Thursday, August 25, 2011

Nonnie Wafts

Nonnie Wafts

waft |wäft, waft|
pass or cause to pass easily or gently through or as if through the air

I’ve been too busy wafting to write lately. (Well, I also blew my wad on that last poem I posted.  I had to wait for a refill from Whoever distributes that kind of thing.  Writers of lesser works get fill-ups, too, you know. Maybe half a tank or maybe a trickle-I never know what to expect-and I damn sure don’t know when to expect it.) Anyways, back to wafting. One hot afternoon I up and started tracing my ancestry. As I’m pretty sure you know, it’s an easy thing to do these days, thanks to people like poor Steve Jobs-pancreatic cancer, jeez louise! 

genealogy |ˌjēnēˈäləjē, -ˈal-|
noun ( pl. genealogies )
a line of descent traced continuously from an ancestor: combing through the birth records and genealogies.
• the study and tracing of lines of descent or development.
• a plant's or animal's line of evolutionary development from earlier forms. 
genealogist |-jist|noun,
genealogize |-ˌjīz|verb
ORIGIN Middle English: via Old French and late Latin from Greek genealogia, from genea ‘race, generation’ + -logia (see -logy) .

That’s what I’m doing, combing through, only I never suspected I’d find it to be such a warm, romantic, emotional experience. Take Joseph Kennedy, our Joseph Kennedy, who was born in 1840, in Athlone, Westmeath, Ireland, five years before the potato famine, “an Gortá Mór”, the “Great Hunger,” began. Then I learned that he moved to Liverpool and in 1860, or so, he married an English girl, Elizabeth Campbell.   In1882 his wife and two of his daughters took a ship to the US. I imagine Joseph died in Liverpool sometime before his wife got on the boat.  He was an iron turner and Elizabeth was a cotton weaver. The two Kennedy sisters married two Blum brothers five years after getting to New York.  My guess is those girls were pretty, with dimples like my Nana. 1840 is as far back as I’ve gotten with Joseph’s line-record keeping might not have been a priority for the likes of Irish iron-turners or English cotton-weavers in those days.
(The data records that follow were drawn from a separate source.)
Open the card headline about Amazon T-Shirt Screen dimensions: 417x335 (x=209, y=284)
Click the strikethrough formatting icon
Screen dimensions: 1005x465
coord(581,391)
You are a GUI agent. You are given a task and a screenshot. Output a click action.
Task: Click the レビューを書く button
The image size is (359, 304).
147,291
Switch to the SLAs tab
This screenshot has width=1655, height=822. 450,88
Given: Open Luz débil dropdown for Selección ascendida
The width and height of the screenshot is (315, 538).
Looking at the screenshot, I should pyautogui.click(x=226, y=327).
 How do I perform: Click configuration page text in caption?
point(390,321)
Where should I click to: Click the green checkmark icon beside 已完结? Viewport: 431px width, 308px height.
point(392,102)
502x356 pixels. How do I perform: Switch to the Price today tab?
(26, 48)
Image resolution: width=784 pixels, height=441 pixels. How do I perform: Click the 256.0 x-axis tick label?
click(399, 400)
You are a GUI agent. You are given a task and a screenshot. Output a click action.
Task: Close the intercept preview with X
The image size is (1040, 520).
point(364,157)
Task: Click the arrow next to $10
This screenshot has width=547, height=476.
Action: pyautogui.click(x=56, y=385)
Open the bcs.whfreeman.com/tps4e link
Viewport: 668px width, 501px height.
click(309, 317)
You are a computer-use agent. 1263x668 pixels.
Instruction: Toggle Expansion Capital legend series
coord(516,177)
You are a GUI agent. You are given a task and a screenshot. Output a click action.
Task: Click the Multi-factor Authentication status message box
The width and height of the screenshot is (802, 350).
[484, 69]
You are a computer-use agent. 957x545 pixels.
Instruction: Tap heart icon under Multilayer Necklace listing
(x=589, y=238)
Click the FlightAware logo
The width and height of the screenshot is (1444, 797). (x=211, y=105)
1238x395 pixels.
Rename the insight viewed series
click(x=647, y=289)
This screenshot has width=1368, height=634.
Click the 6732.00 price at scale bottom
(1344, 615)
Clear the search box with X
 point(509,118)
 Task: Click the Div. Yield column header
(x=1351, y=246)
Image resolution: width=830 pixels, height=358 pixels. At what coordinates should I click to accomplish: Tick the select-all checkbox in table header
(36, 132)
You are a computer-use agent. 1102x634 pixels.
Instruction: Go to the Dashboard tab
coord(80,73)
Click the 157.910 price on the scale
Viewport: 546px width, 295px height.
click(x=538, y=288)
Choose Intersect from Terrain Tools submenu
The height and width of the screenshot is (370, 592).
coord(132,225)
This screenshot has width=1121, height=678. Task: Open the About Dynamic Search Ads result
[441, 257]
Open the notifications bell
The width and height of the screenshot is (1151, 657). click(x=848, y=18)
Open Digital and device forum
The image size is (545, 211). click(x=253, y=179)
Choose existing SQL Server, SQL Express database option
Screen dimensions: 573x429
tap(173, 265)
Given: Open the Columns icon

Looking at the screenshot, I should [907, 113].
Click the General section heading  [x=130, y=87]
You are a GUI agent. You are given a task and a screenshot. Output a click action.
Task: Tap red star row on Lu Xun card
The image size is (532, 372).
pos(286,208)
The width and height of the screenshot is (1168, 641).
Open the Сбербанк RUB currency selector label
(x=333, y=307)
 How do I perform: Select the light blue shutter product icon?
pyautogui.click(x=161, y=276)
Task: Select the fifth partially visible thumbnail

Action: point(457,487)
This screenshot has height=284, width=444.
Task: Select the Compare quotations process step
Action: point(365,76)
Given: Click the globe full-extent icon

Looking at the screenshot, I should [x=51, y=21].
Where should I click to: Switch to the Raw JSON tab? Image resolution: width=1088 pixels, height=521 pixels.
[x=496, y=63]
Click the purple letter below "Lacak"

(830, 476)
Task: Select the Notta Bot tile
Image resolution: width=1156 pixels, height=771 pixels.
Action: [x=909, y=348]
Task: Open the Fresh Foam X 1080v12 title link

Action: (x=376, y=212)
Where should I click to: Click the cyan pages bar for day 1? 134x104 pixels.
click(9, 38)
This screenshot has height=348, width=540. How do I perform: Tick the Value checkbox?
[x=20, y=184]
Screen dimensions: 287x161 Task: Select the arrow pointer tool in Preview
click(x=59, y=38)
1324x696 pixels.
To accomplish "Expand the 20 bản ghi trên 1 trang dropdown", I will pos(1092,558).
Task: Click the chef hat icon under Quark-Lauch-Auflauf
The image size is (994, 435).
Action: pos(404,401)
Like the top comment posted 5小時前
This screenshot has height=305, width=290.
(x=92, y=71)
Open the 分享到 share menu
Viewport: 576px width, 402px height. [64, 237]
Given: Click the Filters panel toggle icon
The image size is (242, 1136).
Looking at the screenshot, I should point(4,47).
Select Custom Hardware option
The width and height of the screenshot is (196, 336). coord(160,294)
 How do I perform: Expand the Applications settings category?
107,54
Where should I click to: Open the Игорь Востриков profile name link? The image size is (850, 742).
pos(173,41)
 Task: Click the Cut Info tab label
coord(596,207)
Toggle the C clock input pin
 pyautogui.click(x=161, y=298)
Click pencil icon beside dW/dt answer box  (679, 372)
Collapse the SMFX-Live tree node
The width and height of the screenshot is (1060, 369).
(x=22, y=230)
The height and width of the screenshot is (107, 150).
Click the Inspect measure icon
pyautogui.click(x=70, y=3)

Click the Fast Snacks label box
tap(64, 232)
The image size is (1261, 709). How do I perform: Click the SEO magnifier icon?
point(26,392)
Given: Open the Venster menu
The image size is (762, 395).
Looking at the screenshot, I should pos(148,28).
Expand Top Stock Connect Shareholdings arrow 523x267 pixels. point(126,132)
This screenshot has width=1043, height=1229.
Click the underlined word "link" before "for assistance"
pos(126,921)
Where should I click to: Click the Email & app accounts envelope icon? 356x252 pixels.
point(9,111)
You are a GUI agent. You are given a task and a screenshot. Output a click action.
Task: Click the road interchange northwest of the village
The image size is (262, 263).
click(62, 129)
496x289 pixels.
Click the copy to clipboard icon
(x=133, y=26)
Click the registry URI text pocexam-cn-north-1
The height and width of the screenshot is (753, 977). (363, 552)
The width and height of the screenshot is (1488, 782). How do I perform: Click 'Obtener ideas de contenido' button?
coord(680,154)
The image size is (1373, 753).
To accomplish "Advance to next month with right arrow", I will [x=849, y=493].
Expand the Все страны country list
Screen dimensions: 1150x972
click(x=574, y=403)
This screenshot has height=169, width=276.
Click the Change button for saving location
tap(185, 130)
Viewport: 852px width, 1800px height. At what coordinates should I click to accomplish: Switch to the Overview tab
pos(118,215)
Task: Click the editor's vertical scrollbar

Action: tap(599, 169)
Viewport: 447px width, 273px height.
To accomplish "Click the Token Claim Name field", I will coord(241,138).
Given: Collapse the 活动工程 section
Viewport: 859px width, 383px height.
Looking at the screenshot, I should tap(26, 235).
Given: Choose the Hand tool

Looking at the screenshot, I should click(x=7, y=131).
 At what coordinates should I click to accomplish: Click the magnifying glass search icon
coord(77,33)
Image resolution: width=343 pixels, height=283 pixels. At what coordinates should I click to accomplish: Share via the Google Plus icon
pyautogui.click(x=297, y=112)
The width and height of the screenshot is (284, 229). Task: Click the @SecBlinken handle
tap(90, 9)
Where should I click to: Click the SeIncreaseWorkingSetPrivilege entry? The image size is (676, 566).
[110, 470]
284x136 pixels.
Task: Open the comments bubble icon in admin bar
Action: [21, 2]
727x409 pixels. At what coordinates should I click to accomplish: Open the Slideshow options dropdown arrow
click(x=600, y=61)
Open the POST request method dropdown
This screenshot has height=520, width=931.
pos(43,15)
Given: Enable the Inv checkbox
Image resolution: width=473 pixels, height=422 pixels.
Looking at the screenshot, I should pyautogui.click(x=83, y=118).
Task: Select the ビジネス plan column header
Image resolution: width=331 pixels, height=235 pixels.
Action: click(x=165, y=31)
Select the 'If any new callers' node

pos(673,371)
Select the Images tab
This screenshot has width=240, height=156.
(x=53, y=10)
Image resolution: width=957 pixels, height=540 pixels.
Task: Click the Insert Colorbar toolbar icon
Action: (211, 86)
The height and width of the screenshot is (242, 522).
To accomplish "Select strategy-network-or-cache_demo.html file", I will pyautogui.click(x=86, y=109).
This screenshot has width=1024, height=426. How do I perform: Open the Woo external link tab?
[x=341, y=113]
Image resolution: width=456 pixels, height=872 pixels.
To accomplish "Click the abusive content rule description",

Now the French! They were serious about keeping track of people. I’ve gotten as far as 1600 with that bunch. I’m going to read about Samuel de Champlain’s settlement in Quebec City, because some of my ancestors were there. Pioneers! Tracing my mother’s father’s family had me wafting in France-Paris, even-and Canada for days.

For some time now it’s felt to me like my family’s been shrinking-I suppose a lot of people in my generation feel that way- what with their mom and dad, aunts and uncles gone, or in their old age. We know our “folk” are all over, some kindred spirits, some not so much, but still, there’s an emptiness above us we have to adjust to.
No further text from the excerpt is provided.